=== The data ===

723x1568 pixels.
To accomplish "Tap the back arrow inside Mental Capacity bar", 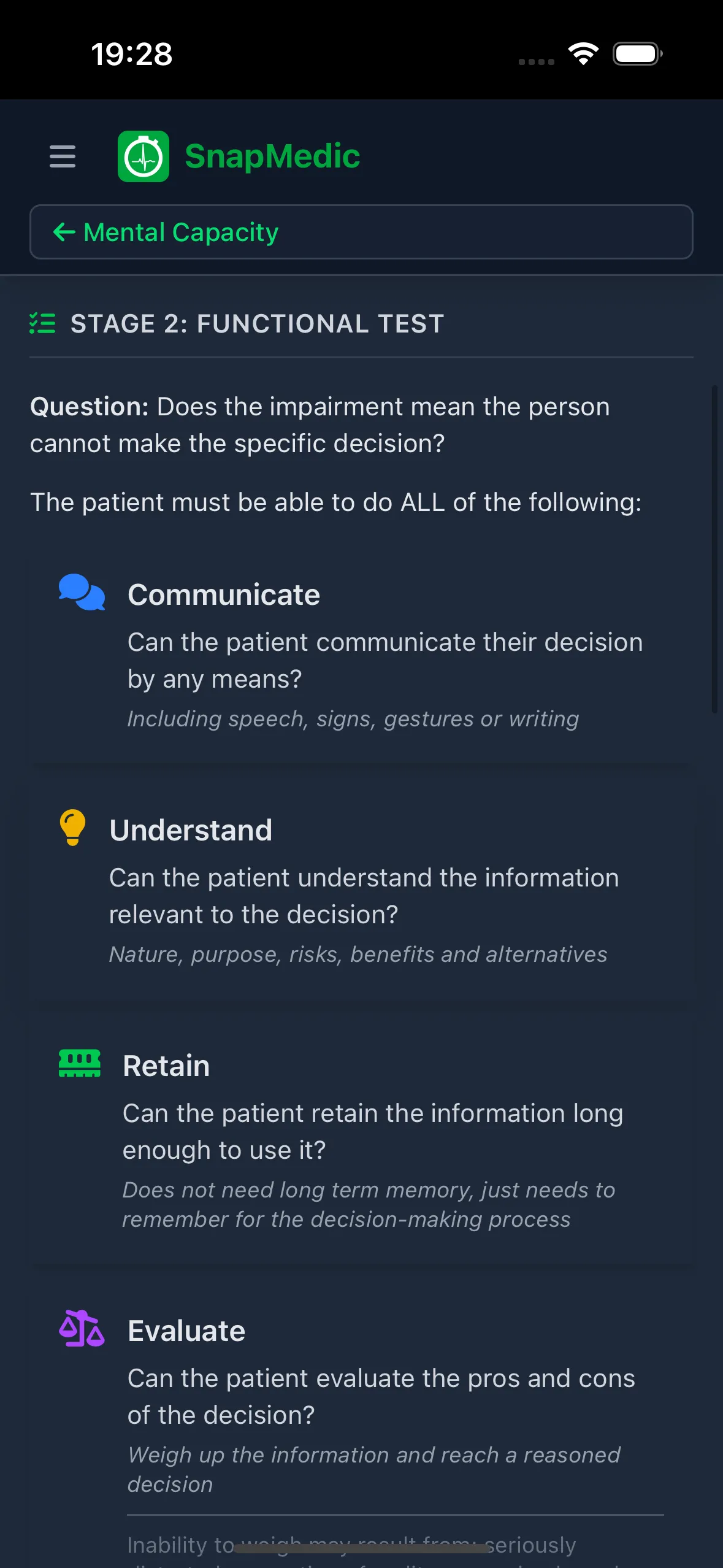I will [64, 232].
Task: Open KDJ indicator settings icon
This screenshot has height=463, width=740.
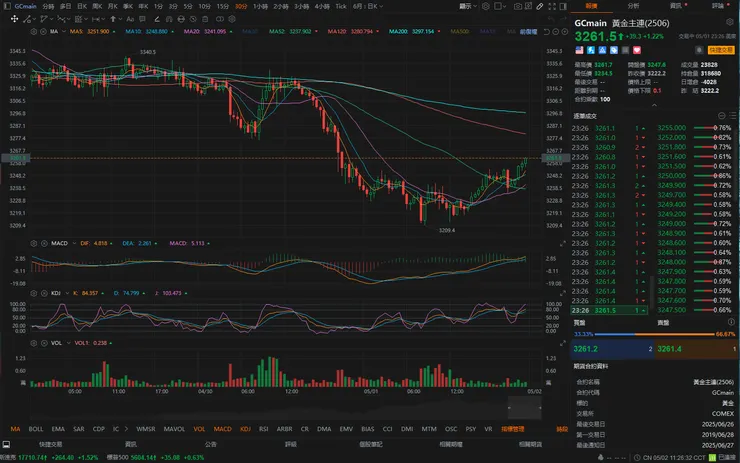Action: coord(35,293)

===

> About this task
Keep out the pictures, and copy exactly the lines from the one that contains "Task: Open KDJ indicator settings icon" through the final line of the records above, both ends included.

> Result of this task
Task: Open KDJ indicator settings icon
This screenshot has height=463, width=740.
Action: coord(35,293)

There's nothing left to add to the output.